The 40 international experts attending the meeting voted to endorse the recommendations of the recent Public Health England [PHE] review of ‘Dependence and withdrawal associated with prescribed medicines’ and pledged to try to implement them in the 15 countries they are from, and beyond. These include:
- Enhancing clinical guidance and the likelihood it will be followed.
- Improving information for patients and carers on prescribed medicines, and increasing informed choice and shared decision-making between clinicians and patients.
- Improving the support available from the healthcare system for patients experiencing dependence on, or withdrawal from, prescribed medicines.
- Further research on the prevention and treatment of dependence on, and withdrawal from, prescribed medicines.
Participants agreed that besides antidepressants and benzodiazepines other psychoactive drugs, e.g. antipsychotics, should be included. We also agreed with PHE that ‘the goal is to make sure that our healthcare system builds awareness and enhanced decision-making for better patient treatment and support. These recommendations are just the beginning. All parts of the healthcare system and the general population will need to engage with this complex problem and work together to find solutions’.
‘Psychiatric drugs destroyed 10 years of my life. I am so happy that we are finally addressing this issue of how to get off these drugs, which affects literally millions of people”. Olga Runciman, clinical psychologist.
‘Doctors should be able to prescribe the tapering medication strips I demonstrated at the meeting, which are required to stop safely. This is crucially important’. Dr Peter Groot, Netherlands.
‘As an NHS Psychiatrist, I am aware how many lives are ruined by over-medication. We need to recognise that there are alternatives which are more powerful and less harmful.’ Dr Rex Haigh.
‘The strong commitment all weekend, from researchers, clinicians and people with experience of psychiatric drugs was inspiring. The denying and minimizing of psychiatry and the drug companies will no longer prevail’. Professor John Read.
“I return to Brazil with a willingness to help the process of psychiatric reform in my country vigorously address the damage that the alliance between psychiatry and the pharmaceutical industry has done to our population.” Professor Fernando Freitas.
Affiliates, Membership and Finances
Since the aims for the institute still not attract very mainstream politicians or departments (it will change!) are we depended on private donations, but also affiliates and membership which soon will be announced on our webpage. Fortunately, some private persons have made donations which we are deeply grateful about. Ruth Cooper amongst other associates is investigating where to search for donations connected to organisations and associations.
To be continued…
Next big step for the institute is to run an international conference in Reykjavik where we hope to see people from all over bringing essential knowledge, questions, reflections, hopes and practical strategies. Rex Haigh, Audur Axelsdottir and I have together with the board planned and organized for the event.
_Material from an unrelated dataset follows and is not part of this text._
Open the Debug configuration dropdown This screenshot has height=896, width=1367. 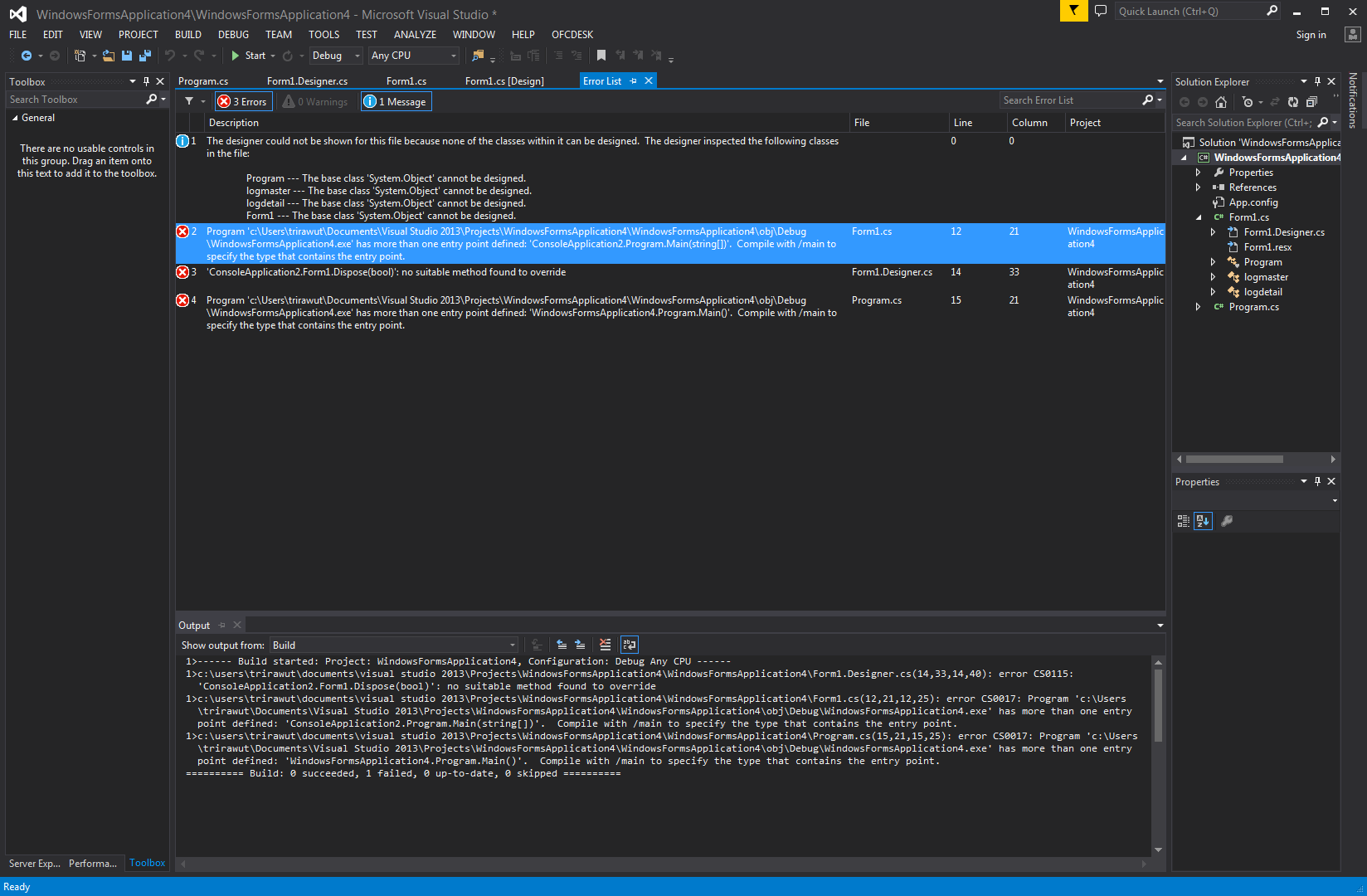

Since we are in the middle of a global crisis we are still not sure if the conference will be possible to run in October, it might be postponed until spring 2021. Please let us know if you are interested to attend the event by registering as soon as possible.
Finally for now
Millions of people around the world are currently trying to come off psychiatric drugs but finding it extremely difficult because of withdrawal effects which are often severe and persistent, and because there is so little support available to come off the drugs slowly and safely. This is the reason for the institute to exist, and this is the reason for you to take part, contribute, bring knowledge, ask questions, question and get the word out about another existing narrative.